You would think that Duro might leave Gost a second time, get away from the environment where so many things went wrong for him.  But—and here is where the story gets complex—he stays, mostly as a living reminder to those who did truly vile things during the massacres, in order to keep them worrying that some day their crimes will be exposed.  That almost happens because one summer (and this is how the novel begins) an English woman and her two teenage children arrive in Gost.  They’ve bought “the blue house,” near his own, and intend to renovate it.  As it happens, he’s got the skills that are necessary to make the repairs and Laura, the woman, hires him on the spot.  Besides, with so little work around, Duro needs the job.

Over a period of slightly more than a month as he makes the renovations for the woman, he begins telling us about things that happened to him in the past and that means, of course, what happened in Gost.  “Our story doesn’t show us in a very good light,” pops out fairly early during his remarks.  As the renovations take place, someone in the community starts undermining his work, damaging things that have already been fixed up.  These acts are obviously unsettling for Laura and her children, but Duro doesn’t want them to be frightened, although maybe they should be.  Moreover, the details of his relationship with Anka are revealed, and it’s obvious that Duro has never been able to forget about their love.
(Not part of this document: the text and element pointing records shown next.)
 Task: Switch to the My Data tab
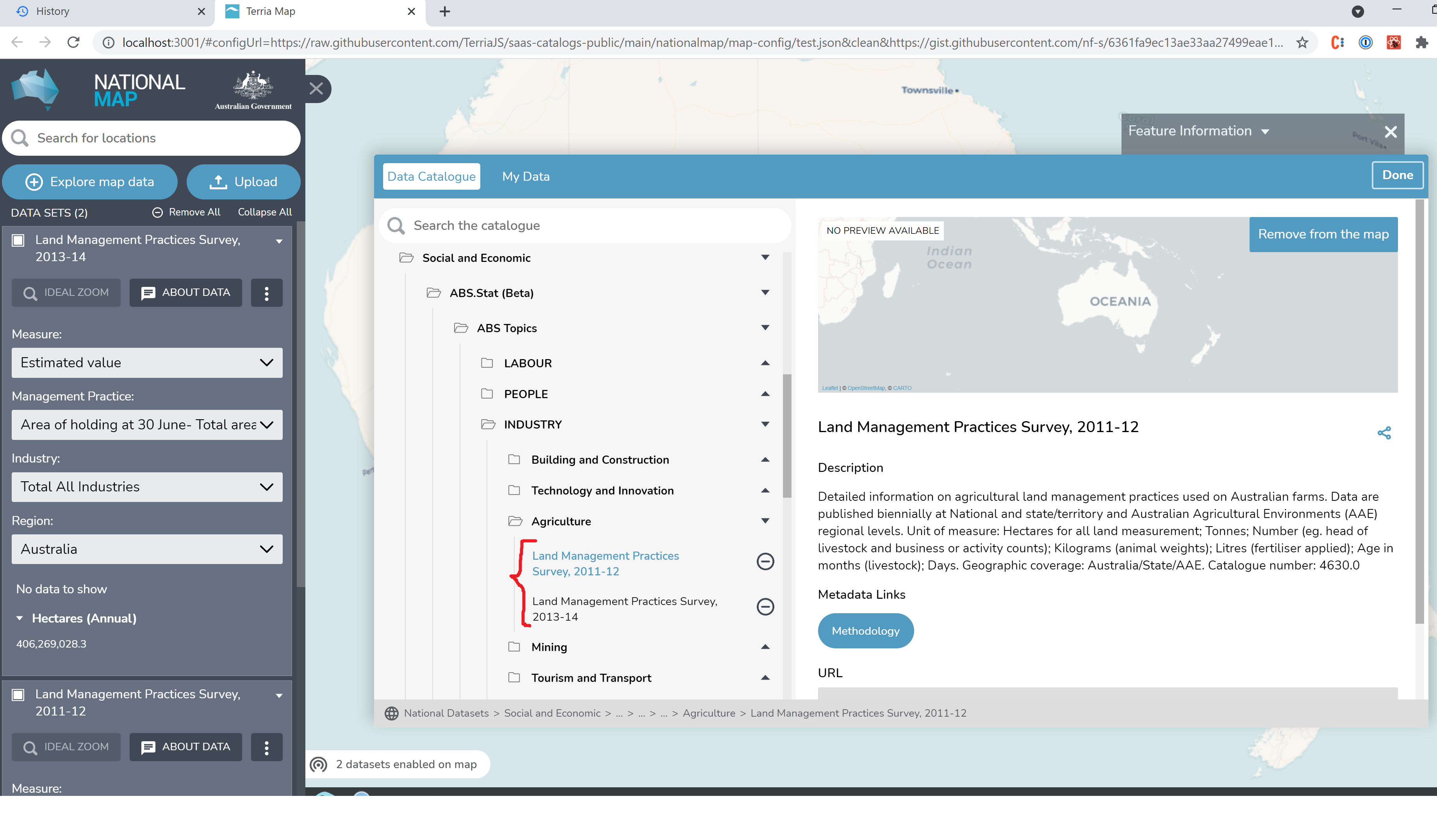point(525,176)
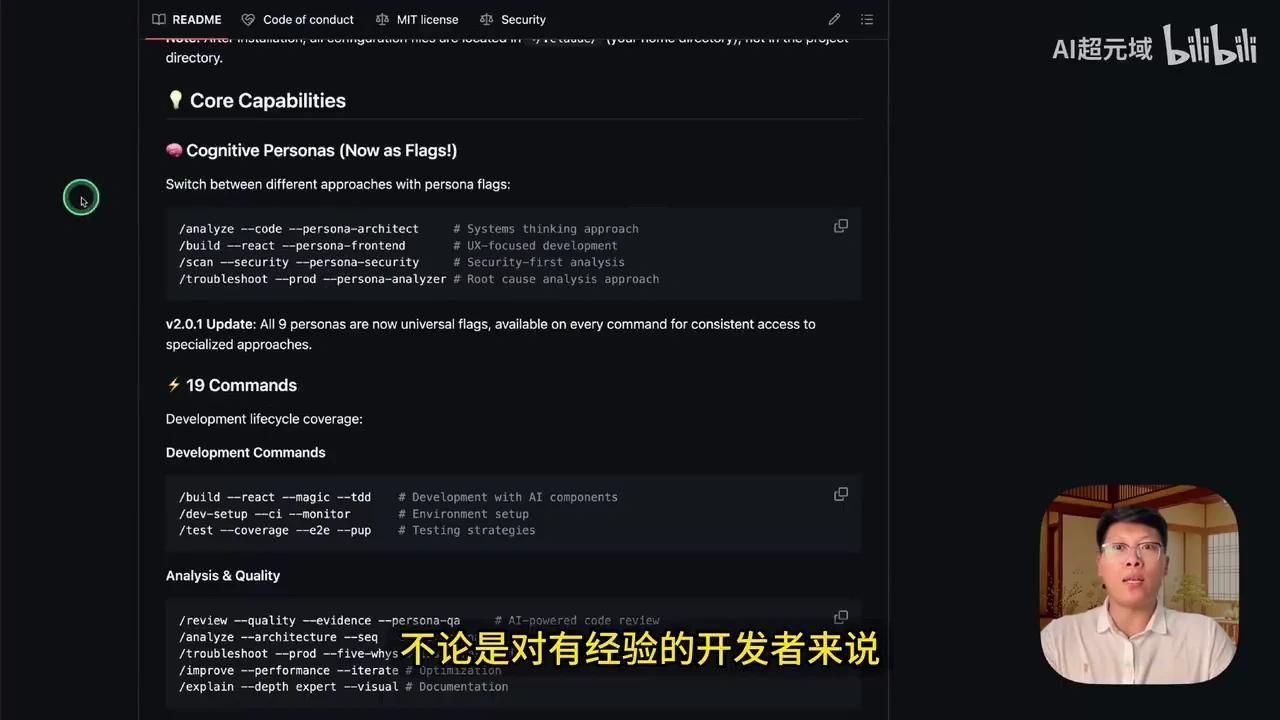Click the Core Capabilities heading link
This screenshot has height=720, width=1280.
coord(267,100)
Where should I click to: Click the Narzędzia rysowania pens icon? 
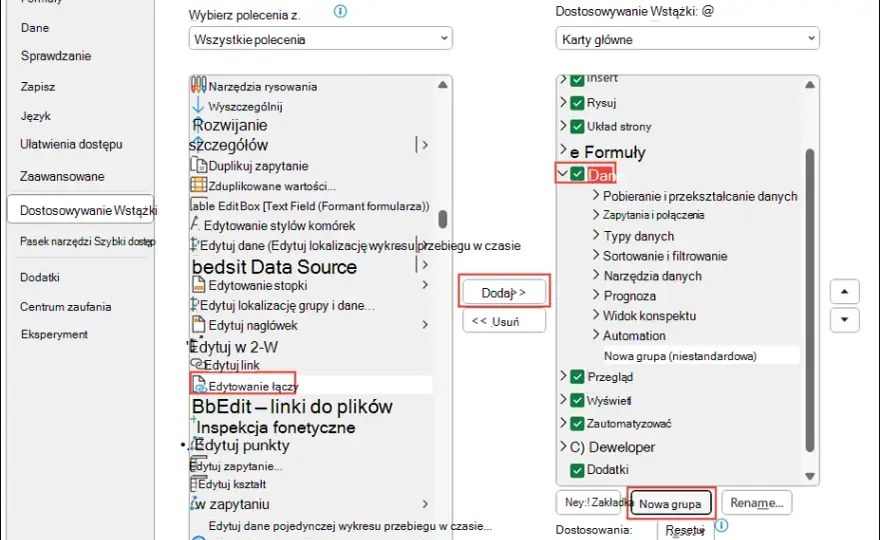(x=199, y=85)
In a final crescendo close to the time when Laura and her children are set to return to England, the worst of those details are revealed, some of them described by Duro to Grace, Laura’s daughter, because she’s the realist of the three of them, perhaps most likely to understand. As readers we begin to understand more fully the ethnic strife that he had previously only spoken to himself—a reiteration of the first quotation above: “Yes, we are petty thieves, smugglers, black-marketeers, we are makers of moonshine and tax dodgers, we fiddle the books of our businesses and peddle porn, and when our neighbors’ houses are empty we steal from them.  One thing we are not is killers.” So it’s also  catharsis for Duro, because he’s held those details too close for sixteen years, lied to himself.
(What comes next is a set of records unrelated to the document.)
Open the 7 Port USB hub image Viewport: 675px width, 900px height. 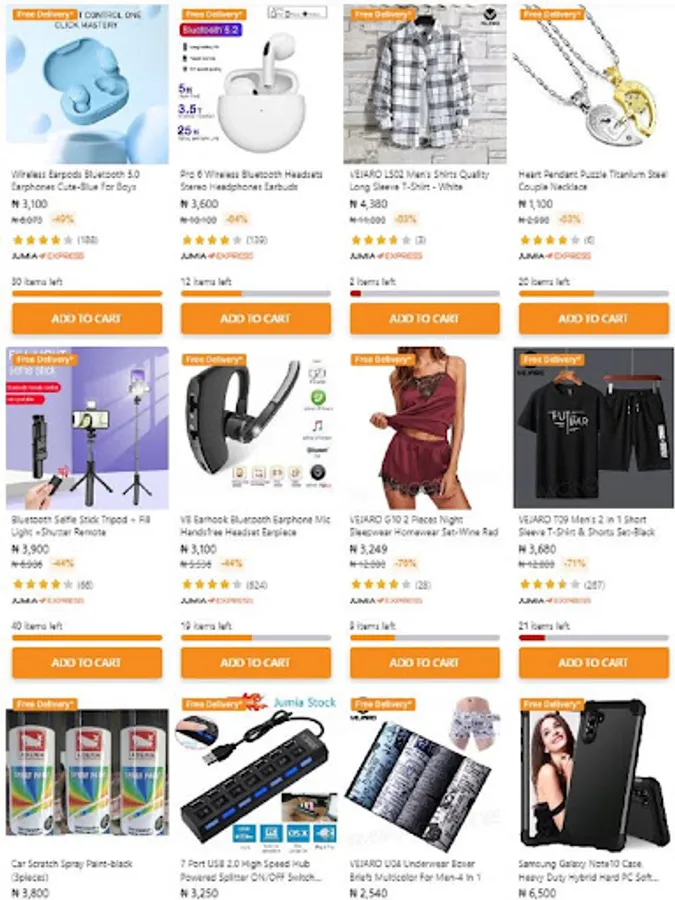click(256, 773)
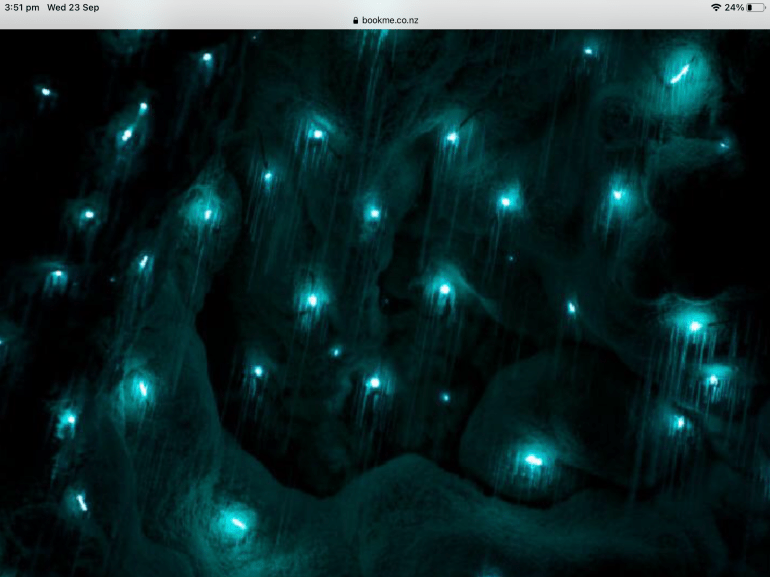
Task: Click the small glowworm in the top-left corner
Action: pos(45,92)
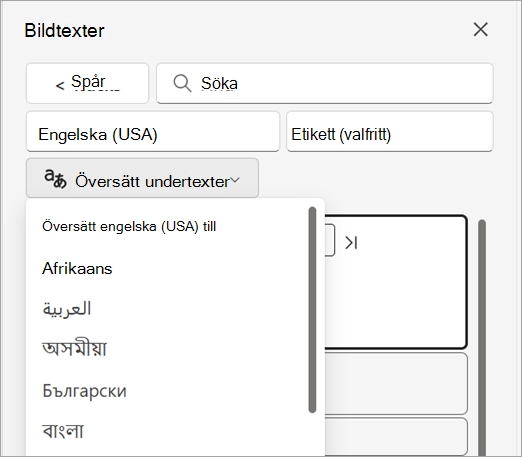Pick Български from the language list

pos(84,390)
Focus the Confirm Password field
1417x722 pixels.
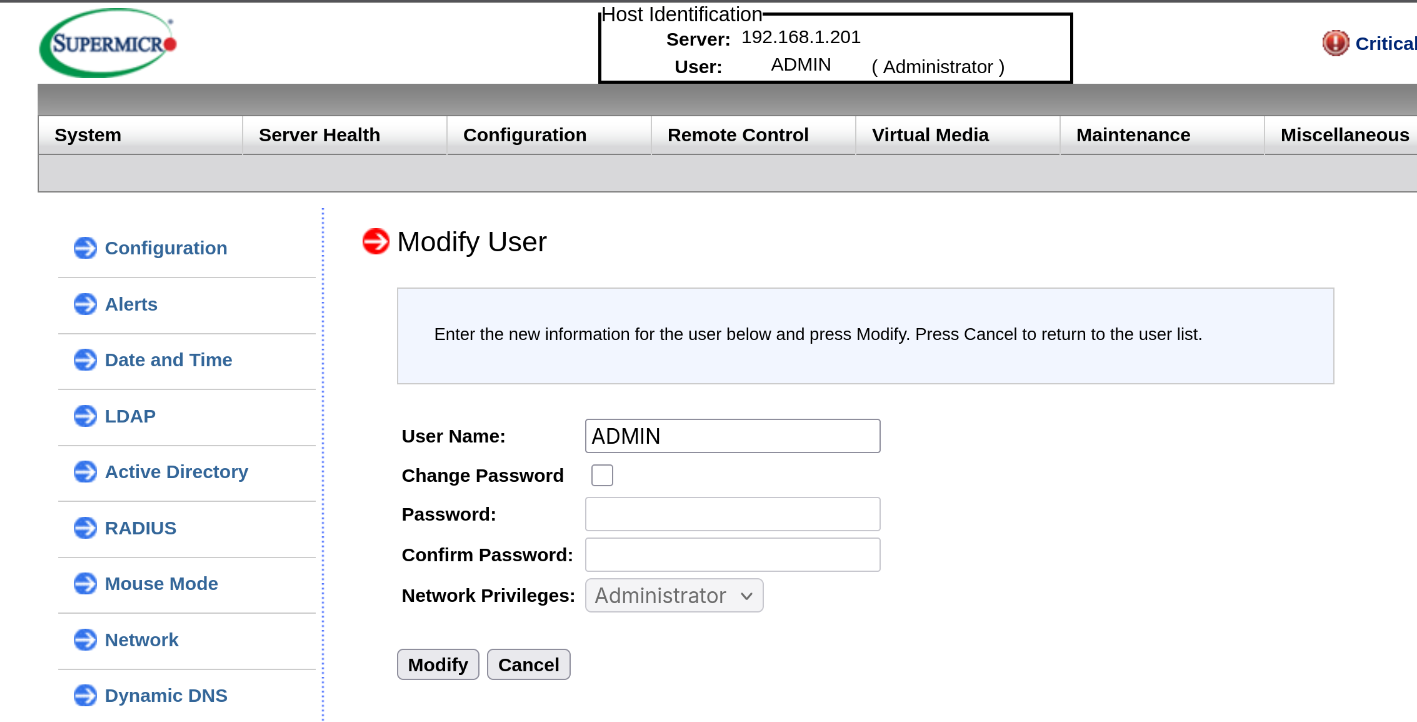pos(732,555)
If The Hired Hand lacks some of the emotional power of The Memory of Love, this is only because of the distance of the material.  The earlier novel gave the impression of being pulled from Forna’s gut; the most recent one, though thoroughly researched, often seems distanced in its plotting (its revelation of information) holding facts back a little too long before revealing the horror.  Still, Forna has walked the walk, lived close to the darkness she reveals–darkness in situations that call for truth rather than another layer of dust and disguise.